O dia começou com uma preocupação que aparentemente não passou apenas disso. A moto não chegava a aquecer e de cada vez que acelerava um pouco ela simplesmente "morria"... O problema ficou resolvido (assim espero!) e lá segui viagem em direcção ao Berninapass.
A meio da subida existe uma travessia da linha de comboio onde se tem uma vista fantástica para o glaciar. Para ser tudo perfeito neste quadro só faltou passar o comboio, mas nem sempre se pode ter tudo :)
Pouco depois de começar a descer virei à esquerda em direcção à Forcola de Livigno para entrar nesta zona franca de Itália e aproveitar para pôr gasolina a 1,083€ (sim é verdade não estão a ler mal, é mesmo um euro virgula zero oito três cêntimos o litro). A saída de Livigno de volta à Suíça foi feita por uma bela estrada ao longo do lago que termina na fronteira e numa portagem. Mau, queres ver que os suíços me estão a tentar enganar? Mas não, a portagem tem razão de ser visto que o que liga esta estrada à do Offenpass é um túnel de cerca de 5km de comprimento, de faixa única e que é controlado por um semáforo. Vá lá, pelo menos tem uma razão de ser...

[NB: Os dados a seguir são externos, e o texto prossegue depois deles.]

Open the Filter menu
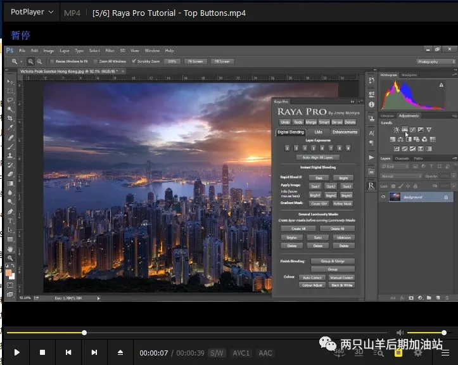Viewport: 458px width, 365px height. pos(110,51)
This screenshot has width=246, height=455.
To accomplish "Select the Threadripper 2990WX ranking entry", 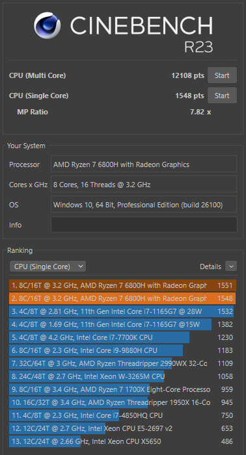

Entrado na estrada do Offenpass - ou como se diz na língua desta zona que é uma mistura de alemão com italiano, Passo dal Fuorno - é como entrar num mundo novo. Estrada larga, com óptimo alcatrão, curvas rápidas e como boa visibilidade e num ápice estamos no topo com mais uma daquelas vistas de cortar a respiração!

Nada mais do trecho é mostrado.